▶ **PROVIDED ENTRIES**:
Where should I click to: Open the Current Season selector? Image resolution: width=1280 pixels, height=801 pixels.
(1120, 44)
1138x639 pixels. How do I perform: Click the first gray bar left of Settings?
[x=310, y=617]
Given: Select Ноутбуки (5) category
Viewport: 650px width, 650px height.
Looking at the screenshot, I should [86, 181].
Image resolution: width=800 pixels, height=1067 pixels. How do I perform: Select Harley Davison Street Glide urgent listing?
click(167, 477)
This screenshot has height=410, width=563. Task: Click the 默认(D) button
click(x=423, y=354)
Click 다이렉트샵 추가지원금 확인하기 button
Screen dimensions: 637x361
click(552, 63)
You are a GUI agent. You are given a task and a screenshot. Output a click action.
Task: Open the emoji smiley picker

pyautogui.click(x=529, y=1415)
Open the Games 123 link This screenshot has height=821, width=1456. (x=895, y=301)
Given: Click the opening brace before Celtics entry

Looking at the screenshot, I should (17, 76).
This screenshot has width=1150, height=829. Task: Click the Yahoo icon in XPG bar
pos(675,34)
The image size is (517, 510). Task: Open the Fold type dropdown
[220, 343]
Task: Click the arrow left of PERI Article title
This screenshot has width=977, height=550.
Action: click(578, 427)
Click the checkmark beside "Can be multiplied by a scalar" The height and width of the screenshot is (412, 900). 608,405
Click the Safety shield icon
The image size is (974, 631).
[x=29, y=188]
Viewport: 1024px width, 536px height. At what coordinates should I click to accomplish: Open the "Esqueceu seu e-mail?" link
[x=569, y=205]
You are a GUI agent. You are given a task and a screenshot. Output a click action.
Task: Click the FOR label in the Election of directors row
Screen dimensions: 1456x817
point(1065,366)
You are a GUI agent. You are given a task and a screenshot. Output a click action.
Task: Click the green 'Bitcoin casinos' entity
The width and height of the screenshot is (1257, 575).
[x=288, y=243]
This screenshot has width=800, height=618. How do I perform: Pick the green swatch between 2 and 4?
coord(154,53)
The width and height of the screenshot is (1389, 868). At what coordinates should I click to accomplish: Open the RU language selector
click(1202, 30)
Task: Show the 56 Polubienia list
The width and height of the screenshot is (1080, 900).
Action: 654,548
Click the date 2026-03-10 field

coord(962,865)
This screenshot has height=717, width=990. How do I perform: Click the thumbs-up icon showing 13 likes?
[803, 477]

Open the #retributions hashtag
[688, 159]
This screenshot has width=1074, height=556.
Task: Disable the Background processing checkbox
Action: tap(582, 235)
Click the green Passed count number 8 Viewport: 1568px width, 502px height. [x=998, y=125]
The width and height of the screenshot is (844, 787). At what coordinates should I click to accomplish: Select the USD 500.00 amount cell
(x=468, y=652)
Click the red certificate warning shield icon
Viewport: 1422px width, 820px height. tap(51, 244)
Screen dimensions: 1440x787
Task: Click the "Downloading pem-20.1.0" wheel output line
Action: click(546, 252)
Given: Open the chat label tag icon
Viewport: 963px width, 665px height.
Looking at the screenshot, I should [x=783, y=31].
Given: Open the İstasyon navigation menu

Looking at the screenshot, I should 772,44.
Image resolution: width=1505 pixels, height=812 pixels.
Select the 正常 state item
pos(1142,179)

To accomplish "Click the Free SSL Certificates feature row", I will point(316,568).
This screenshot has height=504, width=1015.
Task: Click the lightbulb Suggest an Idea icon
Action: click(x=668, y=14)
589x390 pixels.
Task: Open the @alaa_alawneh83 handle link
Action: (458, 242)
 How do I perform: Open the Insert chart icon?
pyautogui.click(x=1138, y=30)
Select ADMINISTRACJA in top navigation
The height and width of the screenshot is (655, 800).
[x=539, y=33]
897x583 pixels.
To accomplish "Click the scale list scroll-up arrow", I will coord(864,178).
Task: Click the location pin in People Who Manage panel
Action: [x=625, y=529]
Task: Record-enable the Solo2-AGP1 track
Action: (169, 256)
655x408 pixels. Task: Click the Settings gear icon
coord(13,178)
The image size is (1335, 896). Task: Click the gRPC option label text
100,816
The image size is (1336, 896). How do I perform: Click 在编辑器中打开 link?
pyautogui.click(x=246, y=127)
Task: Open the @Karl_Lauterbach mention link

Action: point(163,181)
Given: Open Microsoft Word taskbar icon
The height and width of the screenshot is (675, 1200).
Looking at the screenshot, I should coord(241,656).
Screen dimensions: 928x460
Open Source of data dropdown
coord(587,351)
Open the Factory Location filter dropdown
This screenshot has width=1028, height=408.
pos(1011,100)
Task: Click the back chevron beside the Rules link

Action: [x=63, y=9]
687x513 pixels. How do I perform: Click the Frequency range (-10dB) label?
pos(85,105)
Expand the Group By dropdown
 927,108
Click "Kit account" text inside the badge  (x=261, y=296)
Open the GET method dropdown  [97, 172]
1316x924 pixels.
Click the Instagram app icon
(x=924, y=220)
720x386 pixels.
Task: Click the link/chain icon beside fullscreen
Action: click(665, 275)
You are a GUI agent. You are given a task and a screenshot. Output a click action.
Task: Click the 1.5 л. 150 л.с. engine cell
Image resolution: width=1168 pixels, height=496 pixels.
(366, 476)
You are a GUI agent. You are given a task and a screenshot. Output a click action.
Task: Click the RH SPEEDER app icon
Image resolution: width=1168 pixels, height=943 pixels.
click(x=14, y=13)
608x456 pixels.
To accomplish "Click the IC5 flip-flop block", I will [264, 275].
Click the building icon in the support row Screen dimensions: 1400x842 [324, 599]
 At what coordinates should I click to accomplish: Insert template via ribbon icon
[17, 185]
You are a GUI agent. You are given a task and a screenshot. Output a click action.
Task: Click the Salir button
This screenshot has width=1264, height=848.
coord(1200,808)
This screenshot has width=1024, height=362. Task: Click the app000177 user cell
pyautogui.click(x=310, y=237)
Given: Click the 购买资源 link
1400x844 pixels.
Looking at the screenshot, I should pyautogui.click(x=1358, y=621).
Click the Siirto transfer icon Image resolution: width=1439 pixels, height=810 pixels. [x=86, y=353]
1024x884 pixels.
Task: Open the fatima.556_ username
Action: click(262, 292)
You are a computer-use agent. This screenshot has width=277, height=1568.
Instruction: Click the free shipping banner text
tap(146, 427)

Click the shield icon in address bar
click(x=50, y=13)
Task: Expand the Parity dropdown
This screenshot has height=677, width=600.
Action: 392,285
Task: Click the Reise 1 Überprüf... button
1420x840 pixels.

▶ **TASK DESCRIPTION**:
Output the whole listing exactly, leaving nothing out.

▶ **REPLY TO THE EXERCISE**:
Where should I click to: Open the Current Season selector? Image resolution: width=1280 pixels, height=801 pixels.
(1120, 44)
1138x639 pixels. How do I perform: Click the first gray bar left of Settings?
[x=310, y=617]
Given: Select Ноутбуки (5) category
Viewport: 650px width, 650px height.
Looking at the screenshot, I should [86, 181].
Image resolution: width=800 pixels, height=1067 pixels. How do I perform: Select Harley Davison Street Glide urgent listing?
click(167, 477)
This screenshot has height=410, width=563. Task: Click the 默认(D) button
click(x=423, y=354)
Click 다이렉트샵 추가지원금 확인하기 button
Screen dimensions: 637x361
click(552, 63)
You are a GUI agent. You are given a task and a screenshot. Output a click action.
Task: Open the emoji smiley picker

pyautogui.click(x=529, y=1415)
Open the Games 123 link This screenshot has height=821, width=1456. (x=895, y=301)
Given: Click the opening brace before Celtics entry

Looking at the screenshot, I should (17, 76).
This screenshot has width=1150, height=829. Task: Click the Yahoo icon in XPG bar
pos(675,34)
The image size is (517, 510). Task: Open the Fold type dropdown
[220, 343]
Task: Click the arrow left of PERI Article title
This screenshot has width=977, height=550.
Action: click(578, 427)
Click the checkmark beside "Can be multiplied by a scalar" The height and width of the screenshot is (412, 900). 608,405
Click the Safety shield icon
The image size is (974, 631).
[x=29, y=188]
Viewport: 1024px width, 536px height. At what coordinates should I click to accomplish: Open the "Esqueceu seu e-mail?" link
[x=569, y=205]
You are a GUI agent. You are given a task and a screenshot. Output a click action.
Task: Click the FOR label in the Election of directors row
Screen dimensions: 1456x817
point(1065,366)
You are a GUI agent. You are given a task and a screenshot. Output a click action.
Task: Click the green 'Bitcoin casinos' entity
The width and height of the screenshot is (1257, 575).
[x=288, y=243]
This screenshot has width=800, height=618. How do I perform: Pick the green swatch between 2 and 4?
coord(154,53)
The width and height of the screenshot is (1389, 868). At what coordinates should I click to accomplish: Open the RU language selector
click(1202, 30)
Task: Show the 56 Polubienia list
The width and height of the screenshot is (1080, 900).
Action: 654,548
Click the date 2026-03-10 field

coord(962,865)
This screenshot has height=717, width=990. How do I perform: Click the thumbs-up icon showing 13 likes?
[803, 477]

Open the #retributions hashtag
[688, 159]
This screenshot has width=1074, height=556.
Task: Disable the Background processing checkbox
Action: tap(582, 235)
Click the green Passed count number 8 Viewport: 1568px width, 502px height. [x=998, y=125]
The width and height of the screenshot is (844, 787). At what coordinates should I click to accomplish: Select the USD 500.00 amount cell
(x=468, y=652)
Click the red certificate warning shield icon
Viewport: 1422px width, 820px height. tap(51, 244)
Screen dimensions: 1440x787
Task: Click the "Downloading pem-20.1.0" wheel output line
Action: click(546, 252)
Given: Open the chat label tag icon
Viewport: 963px width, 665px height.
Looking at the screenshot, I should [x=783, y=31].
Given: Open the İstasyon navigation menu

Looking at the screenshot, I should 772,44.
Image resolution: width=1505 pixels, height=812 pixels.
Select the 正常 state item
pos(1142,179)

To accomplish "Click the Free SSL Certificates feature row", I will point(316,568).
This screenshot has height=504, width=1015.
Task: Click the lightbulb Suggest an Idea icon
Action: click(x=668, y=14)
589x390 pixels.
Task: Open the @alaa_alawneh83 handle link
Action: (458, 242)
 How do I perform: Open the Insert chart icon?
pyautogui.click(x=1138, y=30)
Select ADMINISTRACJA in top navigation
The height and width of the screenshot is (655, 800).
[x=539, y=33]
897x583 pixels.
To accomplish "Click the scale list scroll-up arrow", I will coord(864,178).
Task: Click the location pin in People Who Manage panel
Action: [x=625, y=529]
Task: Record-enable the Solo2-AGP1 track
Action: (169, 256)
655x408 pixels. Task: Click the Settings gear icon
coord(13,178)
The image size is (1335, 896). Task: Click the gRPC option label text
100,816
The image size is (1336, 896). How do I perform: Click 在编辑器中打开 link?
pyautogui.click(x=246, y=127)
Task: Open the @Karl_Lauterbach mention link

Action: point(163,181)
Given: Open Microsoft Word taskbar icon
The height and width of the screenshot is (675, 1200).
Looking at the screenshot, I should coord(241,656).
Screen dimensions: 928x460
Open Source of data dropdown
coord(587,351)
Open the Factory Location filter dropdown
This screenshot has width=1028, height=408.
pos(1011,100)
Task: Click the back chevron beside the Rules link

Action: [x=63, y=9]
687x513 pixels. How do I perform: Click the Frequency range (-10dB) label?
pos(85,105)
Expand the Group By dropdown
 927,108
Click "Kit account" text inside the badge  (x=261, y=296)
Open the GET method dropdown  [97, 172]
1316x924 pixels.
Click the Instagram app icon
(x=924, y=220)
720x386 pixels.
Task: Click the link/chain icon beside fullscreen
Action: click(665, 275)
You are a GUI agent. You are given a task and a screenshot. Output a click action.
Task: Click the 1.5 л. 150 л.с. engine cell
Image resolution: width=1168 pixels, height=496 pixels.
(366, 476)
You are a GUI agent. You are given a task and a screenshot. Output a click action.
Task: Click the RH SPEEDER app icon
Image resolution: width=1168 pixels, height=943 pixels.
click(x=14, y=13)
608x456 pixels.
To accomplish "Click the IC5 flip-flop block", I will [264, 275].
Click the building icon in the support row Screen dimensions: 1400x842 [324, 599]
 At what coordinates should I click to accomplish: Insert template via ribbon icon
[17, 185]
You are a GUI agent. You are given a task and a screenshot. Output a click action.
Task: Click the Salir button
This screenshot has width=1264, height=848.
coord(1200,808)
This screenshot has width=1024, height=362. Task: Click the app000177 user cell
pyautogui.click(x=310, y=237)
Given: Click the 购买资源 link
1400x844 pixels.
Looking at the screenshot, I should pyautogui.click(x=1358, y=621).
Click the Siirto transfer icon Image resolution: width=1439 pixels, height=810 pixels. [x=86, y=353]
1024x884 pixels.
Task: Open the fatima.556_ username
Action: click(262, 292)
You are a computer-use agent. This screenshot has width=277, height=1568.
Instruction: Click the free shipping banner text
tap(146, 427)

Click the shield icon in address bar
click(x=50, y=13)
Task: Expand the Parity dropdown
This screenshot has height=677, width=600.
Action: 392,285
Task: Click the Reise 1 Überprüf... button
1420x840 pixels.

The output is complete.